The Angel's Game, by Carlos Ruiz Zafón

Zafón's first book The Shadow of the Wind entranced me from the very first page. I was mesmerized by his imaginative descriptions of post-World War II Barcelona and the story of the boy, Daniel, who sets out to find books by an author whose book, also titled The Shadow of the Wind, has taken possession of him. However, it seems that someone is systematically finding and destroying all copies of books by this author. Utterly charmed by the imaginary place described in the opening pages, I probably would have forgiven the author anything after that. Reading that first page was like falling in love.

Often editors and agents say they only need to read one page of a novel to know if it is worth continuing, a claim that aroused my skepticism until I attended a workshop at the International Festival of Authors in Toronto. The workshop was run by, if I remember correctly, a professor from the Humber School and one of the IFOA authors. All of us were given a packet containing the first page from each of our novels, and together we read each one and decided if we wanted to read on or not.

To my surprise, I found myself giving a thumbs-up or -down without any hesitation. One page was enough to decide. Mulling over this experience, I recalled the few, precious times when I have fallen in love with a book after the first page. Sometimes it is just the gorgeous writing that makes me stop and read more slowly to savor the prose. Cold Mountain and Deborah Crombie's Dreaming of the Bones come to mind.
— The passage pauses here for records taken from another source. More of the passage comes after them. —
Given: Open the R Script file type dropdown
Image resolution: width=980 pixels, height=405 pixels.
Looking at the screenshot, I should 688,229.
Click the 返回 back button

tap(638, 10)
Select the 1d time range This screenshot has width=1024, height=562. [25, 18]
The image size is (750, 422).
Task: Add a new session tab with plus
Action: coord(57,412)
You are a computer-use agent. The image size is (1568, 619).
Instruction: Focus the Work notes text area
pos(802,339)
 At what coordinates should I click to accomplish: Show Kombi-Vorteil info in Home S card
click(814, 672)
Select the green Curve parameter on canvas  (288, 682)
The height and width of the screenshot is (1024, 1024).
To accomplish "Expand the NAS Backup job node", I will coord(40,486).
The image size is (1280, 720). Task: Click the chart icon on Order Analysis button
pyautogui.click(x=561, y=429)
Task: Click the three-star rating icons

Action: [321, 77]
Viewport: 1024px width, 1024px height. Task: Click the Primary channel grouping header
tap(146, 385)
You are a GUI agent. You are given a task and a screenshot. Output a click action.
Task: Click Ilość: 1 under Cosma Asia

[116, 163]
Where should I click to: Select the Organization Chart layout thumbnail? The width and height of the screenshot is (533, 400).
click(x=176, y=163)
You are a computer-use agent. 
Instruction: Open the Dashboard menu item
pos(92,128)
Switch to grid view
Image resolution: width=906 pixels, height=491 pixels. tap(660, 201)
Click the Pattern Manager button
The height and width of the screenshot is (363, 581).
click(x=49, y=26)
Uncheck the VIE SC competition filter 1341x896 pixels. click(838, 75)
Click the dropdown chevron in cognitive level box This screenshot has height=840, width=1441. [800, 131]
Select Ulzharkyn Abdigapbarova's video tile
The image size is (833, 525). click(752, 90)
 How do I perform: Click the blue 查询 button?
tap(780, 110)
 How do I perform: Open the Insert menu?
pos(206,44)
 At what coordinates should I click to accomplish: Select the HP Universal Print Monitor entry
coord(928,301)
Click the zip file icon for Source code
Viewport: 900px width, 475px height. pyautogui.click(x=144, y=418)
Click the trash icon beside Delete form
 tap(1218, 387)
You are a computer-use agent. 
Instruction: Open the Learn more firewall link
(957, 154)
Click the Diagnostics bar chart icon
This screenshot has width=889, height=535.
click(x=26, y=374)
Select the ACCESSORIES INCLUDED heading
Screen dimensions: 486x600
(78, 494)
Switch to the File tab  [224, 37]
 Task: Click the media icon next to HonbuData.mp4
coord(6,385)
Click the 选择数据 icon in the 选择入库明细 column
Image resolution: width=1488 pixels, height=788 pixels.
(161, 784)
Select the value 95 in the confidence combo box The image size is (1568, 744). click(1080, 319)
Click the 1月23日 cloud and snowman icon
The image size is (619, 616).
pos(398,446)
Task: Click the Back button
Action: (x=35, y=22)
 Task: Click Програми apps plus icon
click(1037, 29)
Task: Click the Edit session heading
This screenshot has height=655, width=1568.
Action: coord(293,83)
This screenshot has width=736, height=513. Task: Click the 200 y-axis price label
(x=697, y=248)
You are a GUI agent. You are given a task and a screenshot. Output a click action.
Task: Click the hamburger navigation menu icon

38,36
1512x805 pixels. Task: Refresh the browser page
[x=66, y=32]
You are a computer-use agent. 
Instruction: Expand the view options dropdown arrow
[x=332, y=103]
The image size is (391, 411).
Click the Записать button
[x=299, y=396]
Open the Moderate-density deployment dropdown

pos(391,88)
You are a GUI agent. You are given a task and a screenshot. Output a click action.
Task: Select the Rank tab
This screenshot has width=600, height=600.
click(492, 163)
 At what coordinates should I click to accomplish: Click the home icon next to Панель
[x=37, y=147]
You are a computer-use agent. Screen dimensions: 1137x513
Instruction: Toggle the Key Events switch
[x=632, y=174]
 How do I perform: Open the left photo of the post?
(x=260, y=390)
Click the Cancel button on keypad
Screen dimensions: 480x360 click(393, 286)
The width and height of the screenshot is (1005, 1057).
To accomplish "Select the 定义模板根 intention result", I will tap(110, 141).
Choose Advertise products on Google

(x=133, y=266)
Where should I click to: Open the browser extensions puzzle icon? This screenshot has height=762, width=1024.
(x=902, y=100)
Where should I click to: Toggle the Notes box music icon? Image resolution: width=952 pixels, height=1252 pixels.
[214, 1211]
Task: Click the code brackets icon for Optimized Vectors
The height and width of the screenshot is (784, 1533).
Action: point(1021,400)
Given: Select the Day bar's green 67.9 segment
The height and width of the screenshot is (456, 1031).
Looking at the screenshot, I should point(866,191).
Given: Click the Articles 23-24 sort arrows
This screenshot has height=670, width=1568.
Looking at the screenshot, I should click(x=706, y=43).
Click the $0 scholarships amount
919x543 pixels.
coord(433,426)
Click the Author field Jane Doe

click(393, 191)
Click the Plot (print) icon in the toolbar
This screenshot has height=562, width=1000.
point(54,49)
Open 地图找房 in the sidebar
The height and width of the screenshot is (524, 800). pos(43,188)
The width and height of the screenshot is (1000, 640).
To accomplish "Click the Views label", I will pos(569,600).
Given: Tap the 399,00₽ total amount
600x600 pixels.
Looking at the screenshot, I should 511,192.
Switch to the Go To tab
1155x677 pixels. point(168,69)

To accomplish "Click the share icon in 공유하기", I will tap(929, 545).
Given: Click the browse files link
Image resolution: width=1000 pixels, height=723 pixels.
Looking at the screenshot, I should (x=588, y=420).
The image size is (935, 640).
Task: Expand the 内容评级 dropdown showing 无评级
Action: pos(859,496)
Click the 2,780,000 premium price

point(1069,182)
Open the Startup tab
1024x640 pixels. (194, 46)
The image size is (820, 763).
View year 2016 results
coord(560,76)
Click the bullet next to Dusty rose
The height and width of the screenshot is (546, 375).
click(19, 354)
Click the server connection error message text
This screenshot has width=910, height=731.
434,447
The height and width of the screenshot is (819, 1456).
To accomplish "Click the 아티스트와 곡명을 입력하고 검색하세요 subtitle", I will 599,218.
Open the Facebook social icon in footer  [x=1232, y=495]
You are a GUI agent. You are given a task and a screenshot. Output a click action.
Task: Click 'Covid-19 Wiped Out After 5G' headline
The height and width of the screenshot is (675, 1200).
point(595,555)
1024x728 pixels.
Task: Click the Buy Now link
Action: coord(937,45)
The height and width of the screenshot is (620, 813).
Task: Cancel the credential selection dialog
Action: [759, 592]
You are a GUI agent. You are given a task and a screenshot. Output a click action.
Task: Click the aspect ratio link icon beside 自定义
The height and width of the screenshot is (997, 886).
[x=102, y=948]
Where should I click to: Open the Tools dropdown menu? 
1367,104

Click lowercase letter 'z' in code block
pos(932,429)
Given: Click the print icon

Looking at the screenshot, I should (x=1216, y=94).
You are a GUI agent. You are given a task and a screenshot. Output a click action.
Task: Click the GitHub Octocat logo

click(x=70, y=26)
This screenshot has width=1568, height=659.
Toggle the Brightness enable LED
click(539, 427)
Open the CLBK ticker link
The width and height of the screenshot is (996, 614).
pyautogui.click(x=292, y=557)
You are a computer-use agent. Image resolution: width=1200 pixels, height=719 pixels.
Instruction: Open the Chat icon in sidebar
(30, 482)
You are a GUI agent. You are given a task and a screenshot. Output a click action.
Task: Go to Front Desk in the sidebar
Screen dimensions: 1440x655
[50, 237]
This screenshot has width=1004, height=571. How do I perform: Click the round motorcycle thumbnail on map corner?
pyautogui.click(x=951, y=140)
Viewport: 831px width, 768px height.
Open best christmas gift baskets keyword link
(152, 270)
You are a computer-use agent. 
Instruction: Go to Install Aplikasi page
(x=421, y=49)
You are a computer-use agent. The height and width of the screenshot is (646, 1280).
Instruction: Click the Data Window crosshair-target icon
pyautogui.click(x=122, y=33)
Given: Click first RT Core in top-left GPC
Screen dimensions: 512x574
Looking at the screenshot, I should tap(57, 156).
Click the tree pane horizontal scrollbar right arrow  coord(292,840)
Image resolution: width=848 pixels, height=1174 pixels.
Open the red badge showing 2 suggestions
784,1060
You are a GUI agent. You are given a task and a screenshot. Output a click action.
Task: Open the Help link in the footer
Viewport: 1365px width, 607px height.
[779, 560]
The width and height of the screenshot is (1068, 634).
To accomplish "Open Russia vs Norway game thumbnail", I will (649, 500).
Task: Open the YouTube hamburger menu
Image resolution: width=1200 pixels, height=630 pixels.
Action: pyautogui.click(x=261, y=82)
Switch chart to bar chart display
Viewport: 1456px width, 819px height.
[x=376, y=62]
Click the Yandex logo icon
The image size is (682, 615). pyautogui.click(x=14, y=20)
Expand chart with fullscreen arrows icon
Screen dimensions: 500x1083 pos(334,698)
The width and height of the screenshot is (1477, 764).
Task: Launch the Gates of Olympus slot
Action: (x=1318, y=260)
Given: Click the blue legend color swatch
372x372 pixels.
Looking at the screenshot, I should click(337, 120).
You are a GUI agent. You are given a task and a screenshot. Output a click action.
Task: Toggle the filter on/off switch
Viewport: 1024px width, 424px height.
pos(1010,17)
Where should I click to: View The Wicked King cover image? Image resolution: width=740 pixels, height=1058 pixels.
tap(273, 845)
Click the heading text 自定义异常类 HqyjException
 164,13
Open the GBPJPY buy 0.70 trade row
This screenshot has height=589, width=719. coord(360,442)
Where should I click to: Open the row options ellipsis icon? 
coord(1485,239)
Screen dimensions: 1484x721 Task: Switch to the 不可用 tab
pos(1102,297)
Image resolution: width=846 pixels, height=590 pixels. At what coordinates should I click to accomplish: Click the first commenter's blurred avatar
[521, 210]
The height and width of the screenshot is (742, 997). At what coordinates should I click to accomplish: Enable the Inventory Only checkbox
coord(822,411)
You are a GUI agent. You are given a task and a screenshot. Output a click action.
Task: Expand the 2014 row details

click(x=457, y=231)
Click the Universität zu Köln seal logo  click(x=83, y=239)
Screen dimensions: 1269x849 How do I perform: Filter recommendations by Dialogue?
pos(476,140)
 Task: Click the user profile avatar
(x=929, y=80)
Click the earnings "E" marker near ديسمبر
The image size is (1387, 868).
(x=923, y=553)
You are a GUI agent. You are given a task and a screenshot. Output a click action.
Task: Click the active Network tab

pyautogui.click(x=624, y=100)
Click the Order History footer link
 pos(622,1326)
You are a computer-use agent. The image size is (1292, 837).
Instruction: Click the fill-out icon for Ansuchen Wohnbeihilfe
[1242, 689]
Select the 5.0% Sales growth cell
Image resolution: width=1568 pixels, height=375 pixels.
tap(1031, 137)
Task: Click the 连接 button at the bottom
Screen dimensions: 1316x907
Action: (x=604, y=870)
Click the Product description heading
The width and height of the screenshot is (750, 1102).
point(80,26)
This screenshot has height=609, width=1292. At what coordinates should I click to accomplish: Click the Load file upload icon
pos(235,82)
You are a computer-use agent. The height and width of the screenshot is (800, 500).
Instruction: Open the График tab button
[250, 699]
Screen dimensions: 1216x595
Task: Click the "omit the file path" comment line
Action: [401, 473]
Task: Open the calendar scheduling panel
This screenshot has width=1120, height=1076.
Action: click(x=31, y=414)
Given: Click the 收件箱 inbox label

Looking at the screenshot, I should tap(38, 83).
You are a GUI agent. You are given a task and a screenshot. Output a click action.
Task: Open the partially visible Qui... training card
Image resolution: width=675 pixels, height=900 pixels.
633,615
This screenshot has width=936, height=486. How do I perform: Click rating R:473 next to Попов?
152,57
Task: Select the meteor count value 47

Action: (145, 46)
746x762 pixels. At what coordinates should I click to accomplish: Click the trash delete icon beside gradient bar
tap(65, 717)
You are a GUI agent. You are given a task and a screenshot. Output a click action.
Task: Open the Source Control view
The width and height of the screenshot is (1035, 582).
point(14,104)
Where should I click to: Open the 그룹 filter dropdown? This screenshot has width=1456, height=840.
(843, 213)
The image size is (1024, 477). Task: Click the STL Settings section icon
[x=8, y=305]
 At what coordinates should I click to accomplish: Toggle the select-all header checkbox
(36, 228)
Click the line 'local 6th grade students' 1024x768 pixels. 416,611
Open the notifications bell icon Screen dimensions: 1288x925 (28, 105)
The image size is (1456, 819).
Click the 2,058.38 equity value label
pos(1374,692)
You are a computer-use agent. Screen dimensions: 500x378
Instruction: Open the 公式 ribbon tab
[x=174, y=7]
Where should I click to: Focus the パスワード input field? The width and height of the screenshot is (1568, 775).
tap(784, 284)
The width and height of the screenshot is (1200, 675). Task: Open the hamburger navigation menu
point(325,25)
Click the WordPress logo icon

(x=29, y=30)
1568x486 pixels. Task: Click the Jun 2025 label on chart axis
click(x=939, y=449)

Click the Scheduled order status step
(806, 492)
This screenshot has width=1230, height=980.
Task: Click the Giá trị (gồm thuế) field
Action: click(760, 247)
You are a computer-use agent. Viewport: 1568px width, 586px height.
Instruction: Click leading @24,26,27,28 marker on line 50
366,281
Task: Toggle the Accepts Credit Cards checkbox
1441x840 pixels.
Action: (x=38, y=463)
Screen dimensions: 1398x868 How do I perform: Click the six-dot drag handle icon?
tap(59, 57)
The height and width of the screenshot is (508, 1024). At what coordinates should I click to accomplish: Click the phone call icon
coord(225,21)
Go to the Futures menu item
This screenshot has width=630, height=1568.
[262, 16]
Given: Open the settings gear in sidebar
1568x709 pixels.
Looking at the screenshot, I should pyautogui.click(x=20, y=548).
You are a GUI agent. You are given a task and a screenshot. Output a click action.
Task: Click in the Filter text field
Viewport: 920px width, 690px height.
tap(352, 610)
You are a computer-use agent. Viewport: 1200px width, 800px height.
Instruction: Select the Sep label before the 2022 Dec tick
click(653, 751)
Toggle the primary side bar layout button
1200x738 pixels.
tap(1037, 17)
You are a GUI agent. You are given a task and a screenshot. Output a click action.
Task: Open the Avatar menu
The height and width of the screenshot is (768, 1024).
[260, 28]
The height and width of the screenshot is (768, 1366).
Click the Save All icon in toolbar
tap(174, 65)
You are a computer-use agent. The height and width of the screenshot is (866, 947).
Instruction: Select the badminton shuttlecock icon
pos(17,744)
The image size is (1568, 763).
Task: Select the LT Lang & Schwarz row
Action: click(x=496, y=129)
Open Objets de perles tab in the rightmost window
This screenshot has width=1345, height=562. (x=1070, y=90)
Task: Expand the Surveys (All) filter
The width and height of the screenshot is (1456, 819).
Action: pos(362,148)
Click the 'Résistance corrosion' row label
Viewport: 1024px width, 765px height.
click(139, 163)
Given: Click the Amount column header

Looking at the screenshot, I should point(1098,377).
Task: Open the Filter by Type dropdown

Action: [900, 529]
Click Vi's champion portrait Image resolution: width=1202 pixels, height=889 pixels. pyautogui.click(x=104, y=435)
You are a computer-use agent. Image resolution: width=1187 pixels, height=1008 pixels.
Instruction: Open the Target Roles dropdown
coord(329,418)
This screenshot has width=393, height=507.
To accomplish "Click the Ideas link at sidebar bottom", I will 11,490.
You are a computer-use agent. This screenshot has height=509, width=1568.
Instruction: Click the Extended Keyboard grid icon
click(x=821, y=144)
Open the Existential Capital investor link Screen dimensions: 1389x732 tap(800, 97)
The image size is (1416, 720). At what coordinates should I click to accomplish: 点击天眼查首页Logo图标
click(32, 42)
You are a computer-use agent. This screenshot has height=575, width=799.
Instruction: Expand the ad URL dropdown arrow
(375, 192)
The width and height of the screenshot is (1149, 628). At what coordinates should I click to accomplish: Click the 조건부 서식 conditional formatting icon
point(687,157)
Sometimes it's the humor, as in Kate Atkinson's Behind the Scenes at the Museum. And just as one may, instead of falling in love at first sight, find love developing unexpectedly over time, there are stories that have grown on me, such as Out Stealing Horses and Stoner.

However, this second book from Zafón, so eagerly anticipated, disappointed me. I found the story hard to follow. Rambling, surreal, and disconnected, this prequel to the first book tells the story of young David Martin who wants to be a writer. A retelling of Great Expectations, the author pounds the point home by having a friendly bookseller give young David a copy and then reminding us by bringing up the Dickens book again at intervals throughout the story. David is helped by his older, wealthier friend, Pedro, first to a newspaper job and then to a contract with a publisher of pulp novels. He moves into a long-abandoned tower, a Gothic monstrosity where he's wanted to live ever since he was a child, and buckles down to his writing, trying to meet the absurd deadlines demanded by his publisher. Then a mysterious French publisher with the Italian name of Corelli approaches him with an offer that seems too good to be true.

The descriptions of Barcelona's fantastic streets and graveyards are wonderful, but the twists and turns of the story struck me as contrived. They appeared to be deliberate complications padding the book instead of growing organically from the characters themselves. The first half of the book seemed more internally consistent and interesting, while the second half, with murders piling up and the supernatural elements taking over, became a jumble of increasingly violent and bizarre scenes. Also, David is not an attractive narrator, full of the passions of youth, but also youth's self-centered cruelty.

My discontent makes me wonder if I really liked that first book. Perhaps I simply fell in love with the title and that opening image. Second books are often disappointing, perhaps because they are pushed into print without the long gestation of that first book, lovingly revised over and over during the long years of seeking a publisher. But it is equally possible that I am the one who has changed, and this book is not so different from the first. Certainly coming into this book my expectations were much greater.